One carried a tiny photo of Chloe at eight years old, missing her front teeth and holding a soccer trophy half her size. The other held a picture of me and my father on the day I took over the company, both of us younger, both of us believing that hard work alone could protect a family from everything.

Chloe looked at them, then at me.

“Are you sure?” she asked.

I nodded.

“We spent months living inside a story other people wrote for us,” I said. “I think it’s time we write our own.”

Together, we opened our fingers and let the lockets fall. They flashed once in the fading light, then slipped beneath the surface and disappeared.

We stood there a long time without talking.

We are not the people we were before the fire, before the lies, before the night a girl wrapped in a blanket whispered, “Dad, please don’t let them find me.”

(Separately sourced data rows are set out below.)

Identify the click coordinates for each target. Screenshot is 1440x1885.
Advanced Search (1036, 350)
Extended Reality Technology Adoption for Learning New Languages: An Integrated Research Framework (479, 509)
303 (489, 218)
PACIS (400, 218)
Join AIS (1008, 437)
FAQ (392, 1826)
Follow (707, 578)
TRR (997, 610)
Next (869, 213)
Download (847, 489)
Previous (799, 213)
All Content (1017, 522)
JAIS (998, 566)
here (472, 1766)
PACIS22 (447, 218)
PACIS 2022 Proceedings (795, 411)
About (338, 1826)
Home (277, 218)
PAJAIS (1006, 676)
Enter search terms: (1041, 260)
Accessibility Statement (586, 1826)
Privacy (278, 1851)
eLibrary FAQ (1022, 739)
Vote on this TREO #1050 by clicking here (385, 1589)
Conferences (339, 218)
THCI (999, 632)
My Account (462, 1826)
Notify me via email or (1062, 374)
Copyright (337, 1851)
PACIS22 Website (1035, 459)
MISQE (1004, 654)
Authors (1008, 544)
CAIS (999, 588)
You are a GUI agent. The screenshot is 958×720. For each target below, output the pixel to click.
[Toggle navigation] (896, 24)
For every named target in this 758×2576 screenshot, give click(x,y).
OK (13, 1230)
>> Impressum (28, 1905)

There are still nights when I wake up breathing hard, my hands searching for a zipper that isn’t there. There are days when Chloe goes quiet and stares at the horizon for so long the sky changes color around her.

But there is also laughter now, small and careful at first, then louder. There are pancakes on Saturday mornings that burn on one side because I get distracted telling her stories about her grandfather. There are walks on the beach where we talk about nothing important at all.

It isn’t a perfect ending.

It isn’t even what most people would call a happy one.

But it is ours.

For the first time in a very long time, I am not afraid of what comes next.

Whatever it is, we’ll face it side by side—not as a grieving father and a memory, but as two people who walked through the fire and came out holding on to each other.